32 . The method according to claim 31 wherein said disrupting creates a null allele, conditional allele or an allele whose function is insufficient to support yeast germination, vegetative growth, pseudohyphal growth or hyphal growth.
33 . The method according to claim 32 wherein said null allele is produced by gene knockout, point mutation, or the deletion or insertion of nucleotides in the essential gene sufficient to disrupt the function of said gene.
34 . The method according to claim 33 wherein said gene knockout is by a PCR-based deletion.
35 . The method according to claim 31 wherein said identifying is done by tetrad analysis.
36 . The method according to claim 31 wherein said identifying is done by determining whether the heterozygous diploid strain has a slow growth phenotype.
37 . The method according to claim 31 wherein said determining comprises the steps of hybridizing the essential gene to genomic DNA from human or non-human mammals under low stringency conditions.
38 . The method according to claim 31 wherein said determining comprises the steps of 1) comparing the DNA sequence of the essential gene and comparing it to the DNA sequences from human or non-human mammals or 2) obtaining an amino acid sequence encoded by the essential gene and comparing the amino acid sequence of the essential gene to amino acid sequences from human or non-human mammals
39 . The method according to claim 38 wherein the DNA or amino acid sequences from human or non-human mammals are contained within a database, and wherein the DNA or amino acid sequence encoded by the essential gene is compared to the DNA or amino acid sequences from human or non-human mammals by a computer algorithm.
40 . The method according to claim 39 wherein the computer algorithm is blastp, tblastn or another algorithm that utilizes string alignments.
41 . An antisense oligonucleotide comprising a sequence complementary to the sequence of an mRNA of an essential gene and effective to decrease transcription or translation of the essential gene.
42 . The antisense oligonucleotide according to claim 41 complementary to the sequence of the mRNA of the essential gene selected from the group consisting of SSY5, YJL011C, YJR012C, YJR013W, YJL019W and YJL018W.

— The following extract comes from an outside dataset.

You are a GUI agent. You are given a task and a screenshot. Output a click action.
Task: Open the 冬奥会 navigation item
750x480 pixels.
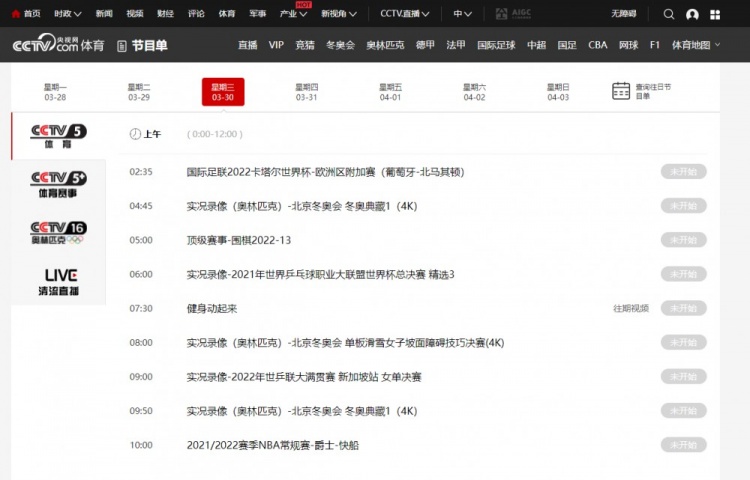coord(340,45)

43 . A ribozyme comprising a sequence complementary to the sequence of an mRNA of an essential gene and effective to decrease transcription or translation of the essential gene.
44 . The ribozyme according to claim 43 complementary to the sequence of the mRNA of the essential gene selected from the group consisting of SSY5, YJL011C, YJR012C, YJR013W, YJL019W and YJL018W.
45 . A neutralizing antibody to a protein encoded by an essential gene of a yeast.
46 . The neutralizing antibody according to claim 45 wherein the essential gene is selected from the group consisting of SSY5, YJL011C, YJR012C, YJR013W, YJL019W and YJL018W.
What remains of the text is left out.